At our shop, our investment questions that investment approval committee have never changed. We’re now a 23-year-old firm that’s gone from zero assets to $40 billion of assets. So we always ask two questions in Credit Committee. One, is it safe? Do we really think we can get our money back, hopefully with a double, even if the world is bad? I can talk about how we try to do that. Two, do we really think we can make a 30% gross return or better if we achieve our plans? That’s what we’re trying to do to approve a transaction. The normal holding period we show on our computer runs is as soon five years, and some are out sooner and some go longer.

One thing that’s happened to the whole private equity space in the last three or four years is a concept of continuation funds where, let’s say you’ve had companies and they’ve run their full lifespan, but they still have a chance to double or triple again over the next four or five years, there’s now the mechanism of continuation funds where LPs can get cashed out at the mark, or they can keep going with some fresh LPs who want to go longer. So, you have the option. On the ones that deserve to be held longer, there’s now a way to hold those longer with your LPs consent. But the computer model is based on five years, normally.

Meb:

You mentioned briefly, and we can dig in here on, all right, we’re going to make this decision to invest and we want to be conservative that, even if it goes bad, we’re going to try to make a return. I’d love to hear you talk some more about that. Within that, how much harder has the sourcing and deal-making become now that there’s so much money and so many competitors? I imagine in the early days you could probably find the enterprise value, the EBITDA companies, trading really low. It’s like you would have to almost muck it up.

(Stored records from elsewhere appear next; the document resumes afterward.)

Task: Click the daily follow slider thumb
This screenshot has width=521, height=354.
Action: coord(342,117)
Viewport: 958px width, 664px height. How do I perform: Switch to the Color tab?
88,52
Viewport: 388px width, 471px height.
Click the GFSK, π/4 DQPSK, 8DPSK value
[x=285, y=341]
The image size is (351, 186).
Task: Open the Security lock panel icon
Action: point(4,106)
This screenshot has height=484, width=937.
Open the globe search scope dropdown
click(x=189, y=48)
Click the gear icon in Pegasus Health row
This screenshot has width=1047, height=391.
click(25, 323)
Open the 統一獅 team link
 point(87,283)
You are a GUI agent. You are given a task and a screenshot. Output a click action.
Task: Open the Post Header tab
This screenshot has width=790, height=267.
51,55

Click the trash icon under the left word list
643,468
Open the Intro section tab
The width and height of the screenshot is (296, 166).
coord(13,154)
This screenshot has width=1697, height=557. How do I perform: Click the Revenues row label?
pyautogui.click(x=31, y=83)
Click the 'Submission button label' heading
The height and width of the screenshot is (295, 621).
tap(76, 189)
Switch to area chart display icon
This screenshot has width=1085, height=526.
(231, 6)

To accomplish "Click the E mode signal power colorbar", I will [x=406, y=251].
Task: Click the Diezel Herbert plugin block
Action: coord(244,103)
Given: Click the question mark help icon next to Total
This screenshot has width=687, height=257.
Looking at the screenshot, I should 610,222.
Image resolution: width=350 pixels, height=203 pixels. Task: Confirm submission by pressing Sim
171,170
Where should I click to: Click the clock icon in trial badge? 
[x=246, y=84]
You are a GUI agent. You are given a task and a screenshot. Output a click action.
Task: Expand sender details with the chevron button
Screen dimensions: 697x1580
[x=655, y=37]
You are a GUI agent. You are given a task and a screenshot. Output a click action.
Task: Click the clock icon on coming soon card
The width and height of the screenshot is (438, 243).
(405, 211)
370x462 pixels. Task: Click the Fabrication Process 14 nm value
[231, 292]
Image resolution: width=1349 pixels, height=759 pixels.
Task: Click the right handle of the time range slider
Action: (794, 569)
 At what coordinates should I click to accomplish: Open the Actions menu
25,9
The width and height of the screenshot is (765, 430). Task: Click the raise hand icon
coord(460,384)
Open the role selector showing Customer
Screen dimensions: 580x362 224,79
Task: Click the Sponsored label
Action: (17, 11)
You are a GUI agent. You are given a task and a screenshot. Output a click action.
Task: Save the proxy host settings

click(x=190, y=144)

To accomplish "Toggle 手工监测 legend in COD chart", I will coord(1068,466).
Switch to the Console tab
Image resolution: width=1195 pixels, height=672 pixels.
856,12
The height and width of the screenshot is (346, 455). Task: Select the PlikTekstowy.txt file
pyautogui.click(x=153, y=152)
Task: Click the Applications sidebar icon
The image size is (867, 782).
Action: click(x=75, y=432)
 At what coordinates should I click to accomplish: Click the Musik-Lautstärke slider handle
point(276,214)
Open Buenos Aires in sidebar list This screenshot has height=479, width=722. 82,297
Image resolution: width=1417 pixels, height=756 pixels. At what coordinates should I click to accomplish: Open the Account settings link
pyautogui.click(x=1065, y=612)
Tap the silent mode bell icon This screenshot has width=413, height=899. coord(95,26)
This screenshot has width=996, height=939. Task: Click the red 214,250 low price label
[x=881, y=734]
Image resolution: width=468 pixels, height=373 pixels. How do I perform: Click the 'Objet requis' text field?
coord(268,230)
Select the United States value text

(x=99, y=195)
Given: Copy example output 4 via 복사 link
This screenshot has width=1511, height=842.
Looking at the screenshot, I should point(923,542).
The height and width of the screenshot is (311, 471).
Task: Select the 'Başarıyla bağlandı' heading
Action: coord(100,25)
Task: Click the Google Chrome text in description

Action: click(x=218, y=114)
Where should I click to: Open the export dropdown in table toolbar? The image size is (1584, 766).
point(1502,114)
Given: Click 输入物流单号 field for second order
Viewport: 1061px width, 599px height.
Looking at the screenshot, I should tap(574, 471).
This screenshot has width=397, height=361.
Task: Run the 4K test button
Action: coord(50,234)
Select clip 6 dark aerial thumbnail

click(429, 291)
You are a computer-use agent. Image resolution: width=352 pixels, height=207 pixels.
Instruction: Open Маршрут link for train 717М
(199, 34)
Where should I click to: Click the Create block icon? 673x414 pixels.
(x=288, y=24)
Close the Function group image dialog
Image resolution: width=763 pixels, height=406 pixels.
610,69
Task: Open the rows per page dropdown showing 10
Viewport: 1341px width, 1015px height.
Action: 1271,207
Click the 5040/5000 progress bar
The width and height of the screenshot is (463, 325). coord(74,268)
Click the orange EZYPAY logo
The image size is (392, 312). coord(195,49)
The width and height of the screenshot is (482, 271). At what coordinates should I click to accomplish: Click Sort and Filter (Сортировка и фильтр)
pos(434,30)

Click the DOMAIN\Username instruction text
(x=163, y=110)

Now, I imagine the valuations have increased. Maybe talk a little bit about how you view that challenge.

Steve:

Let me talk about what company we’re looking for and how we set it up, and then turn to how we source it. We’re very focused on protecting downside while going for high upside. I’m not going to give my returns ’cause I don’t want to be accused of marketing on your show. But, that’s what shooting for. The safety factor comes from a few things. To me, one of the great, great luxuries of private equity is you get to choose what industry you want to be in for the next 5 or 10 years.

My grandfather and grandmother had a store selling winter coats in Detroit, and I grew up in a family business. One of the great luxuries, I don’t have to be standing in a store in Detroit selling winter coats in the mall. I get to be at life science supplies, or digital engineering. We’re the biggest manager of wind, and solar, and EV charging station. Number one, you can pick an industry that’s good for the future. You’re not stuck in aluminum smelting for your entire life. Because almost no industry stays good forever. Most companies have their time in the sun, and then it gets very hard.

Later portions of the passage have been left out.